By 1900, surgery had become more commonplace and acceptable than The Knick implies. In the first episode Thackery, reflecting on his beginning at the hospital, tells his predecessor: “You are legitimizing surgery, taking it out of the barbershops and into the future, and I want to be part of it.” In real-life 1900 New York, on the other hand, surgery in a top-flight hospital would probably have lost much of its old unsavory image as a practice of crude butchery. Between 1880 and 1890, approximately 100 new types of operations were conceived, made possible by progress in anesthetics and antisepsis discovered in the latter part of the 19th century. A later episode in which a man is taken to a drunken barber for an amputation seems implausibly anachronistic. Other small anachronisms seem to be included for dramatic effect. For example, the show depicts surgeons performing operations barehanded, rather than with rubber gloves, which Halsted and his colleagues began using in the late 1890s.
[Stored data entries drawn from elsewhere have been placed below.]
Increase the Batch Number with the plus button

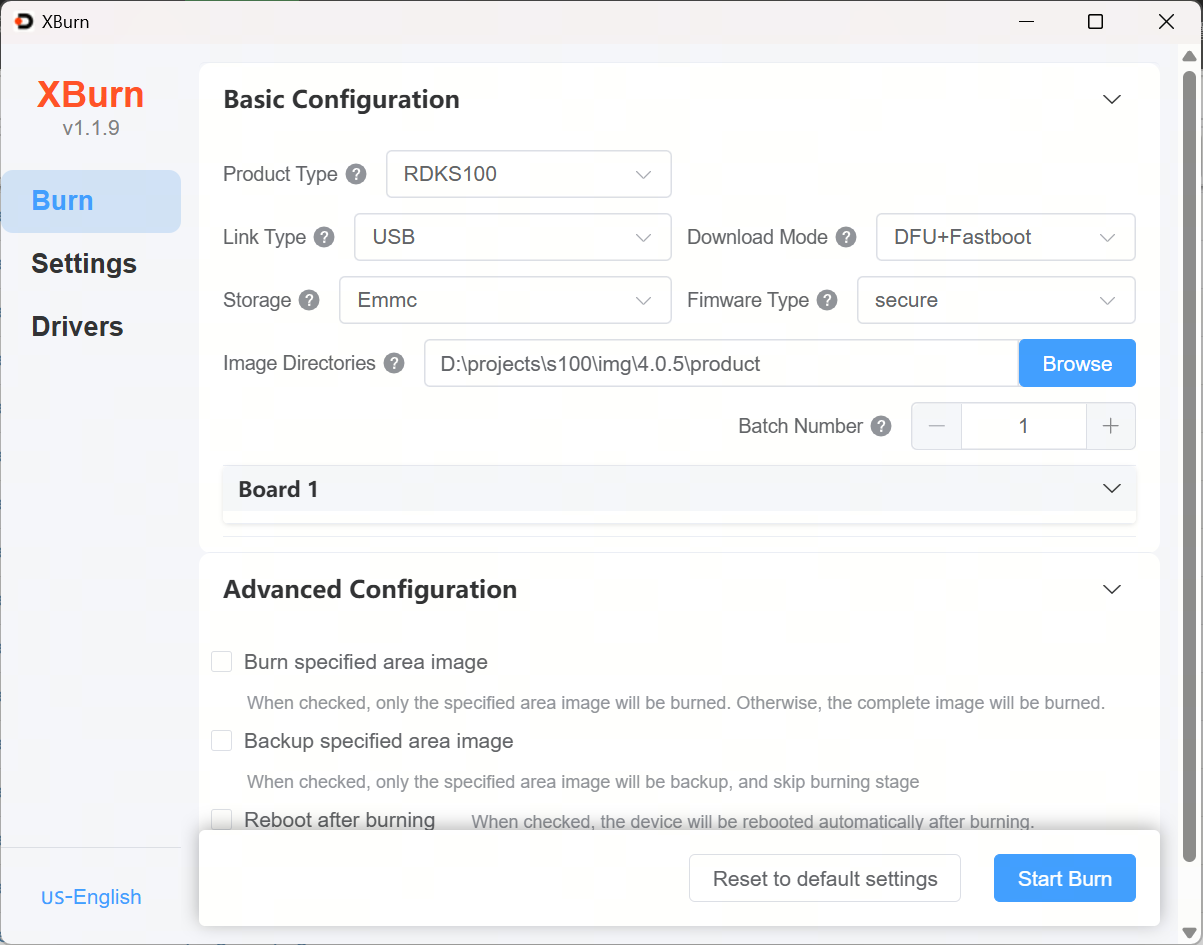click(x=1110, y=426)
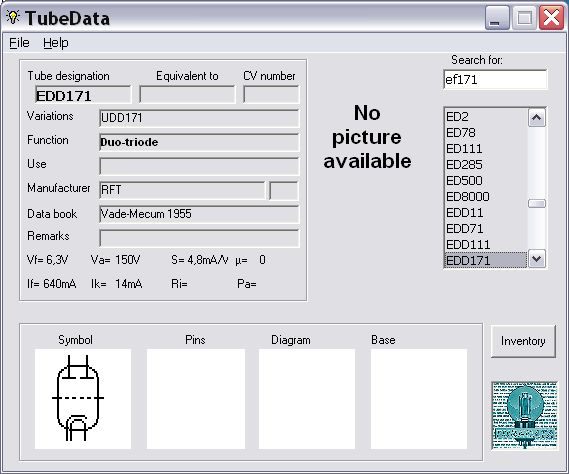Select EDD111 from the list

[x=486, y=245]
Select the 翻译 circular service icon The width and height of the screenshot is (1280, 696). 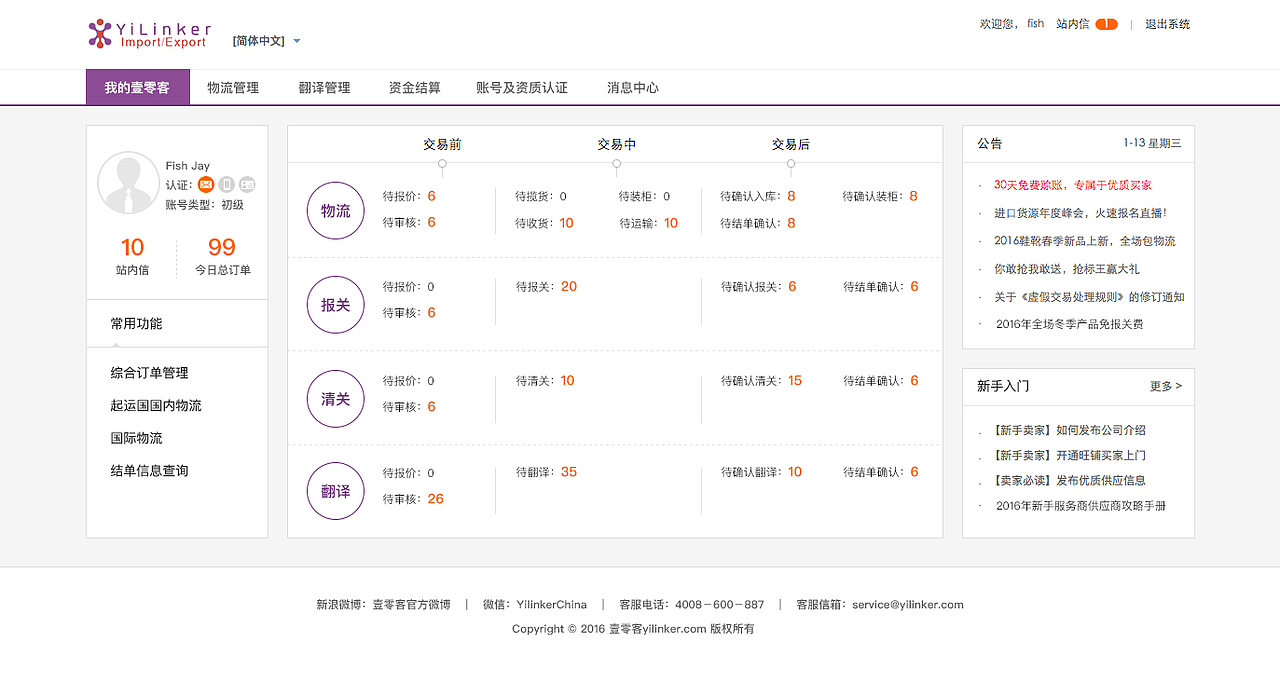[335, 490]
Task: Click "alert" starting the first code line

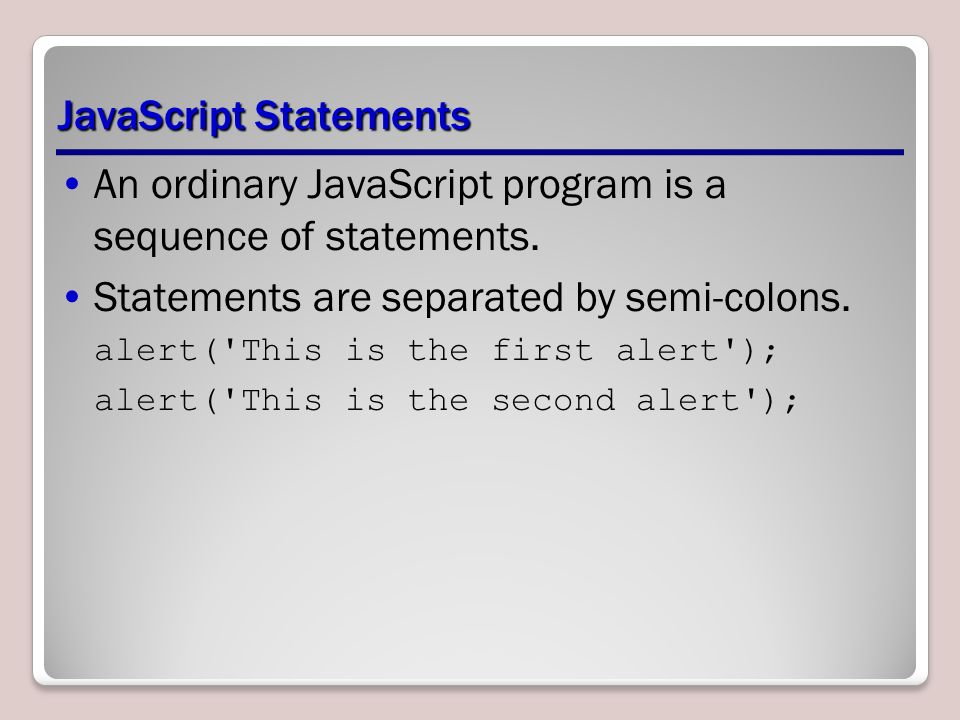Action: point(146,350)
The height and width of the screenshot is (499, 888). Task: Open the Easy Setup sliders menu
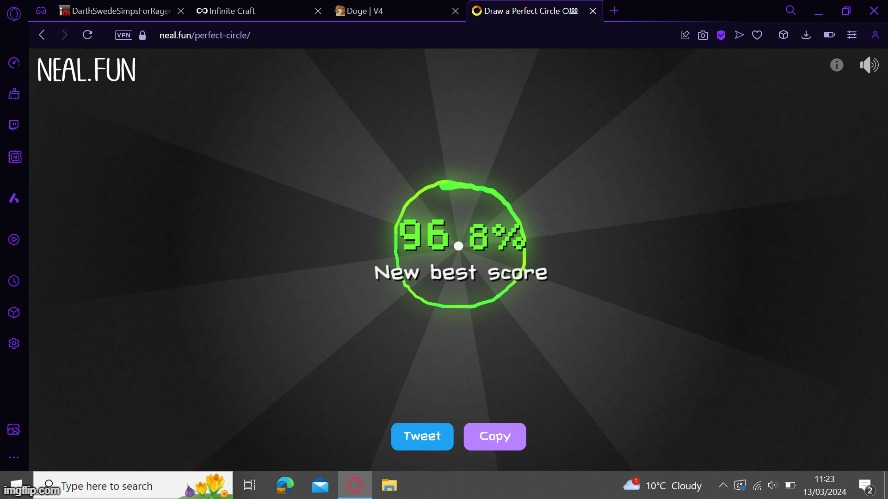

Hospitals at the turn of the century

The late 19th and early 20th century saw an incredible rise in the number of hospitals in the United States. Quality varied greatly, says Peter Kernahan, a medical historian at the University of Minnesota, as all that would be required was a house with some beds and funds to start one. A 1910 book written by a surgeon who had spent time at New York and Washington Heights hospitals, Medical Chaos and Crime, caused a sensation by purporting to document gross misconduct in hospitals—drunken night nurses, greedy superintendents, and incompetently trained surgeons. The money pinching and bribery depicted on The Knick might have occurred even at reputable hospitals.

The body trade

As greedy as some hospital workers may have been, a lurid black market cadaver trade could not have existed as it does on The Knick. (Not least because an early scene has a doctor declaring that “Other hospitals may frown on studying the dead, but I believe it is the only way to advance our knowledge of the living”: Human anatomical dissections date back to ancient Greece; doctors in 1900 would certainly have been doing them.) It’s true that cadavers would have been a commodity in demand, says Michel Anteby of Harvard Business School, and fresh ones were better for study than older, decaying ones. So one might think that an ambulance driver on the lookout for a business opportunity would be in a prime position to deliver (for a good fee) luckless patients who did not survive the journey to a hospital.

But Kernahan notes that it’s unlikely this happened in 1900 New York City: New York was one of the first states to pass “anatomical acts” in the mid-19thcentury, to discourage body snatching and the inappropriate sale of cadavers. Under such laws, only bodies left unclaimed by friends and loved ones could be used for medical studies. Beginning in the 1830s, these acts also helped provide anatomists with “a steady supply of free cadavers, … rescuing the profession from the taint of association with unsavory lower-class body snatchers,” writes Michael Sappol in A Traffic of Dead Bodies: Anatomy and Social Identity in Nineteenth Century AmericaFor ambulance drivers in 1900, brokering a trade in cadavers would have been a dubious way to get rich (though, interestingly enough, there is a cadaver shortage today).

Black surgeons

Algernon Edwards (André Holland) in The Knick.
Cinemax

For a hospital that is supposed to be on the cutting edge of surgical history, the Knick is a strangely conservative one with respect to many medical practices and attitudes. What’s truly (but anachronistically) progressive about the hospital is that it’s the first in New York to hire a black doctor. In real-life New York, this didn’t happen until 1920, with the appointment of Louis Wright at Harlem Hospital, on which occasion several hospital surgeons resigned in protest.

If Edwards has a historical model, it is likely Daniel Hale Williams, a pioneering cardiac surgeon, and founder of the first hospital with an integrated staff—Provident Hospital in Chicago—in 1891. In the real-life history of integration, it was a black doctor, not white benefactors, who led the charge.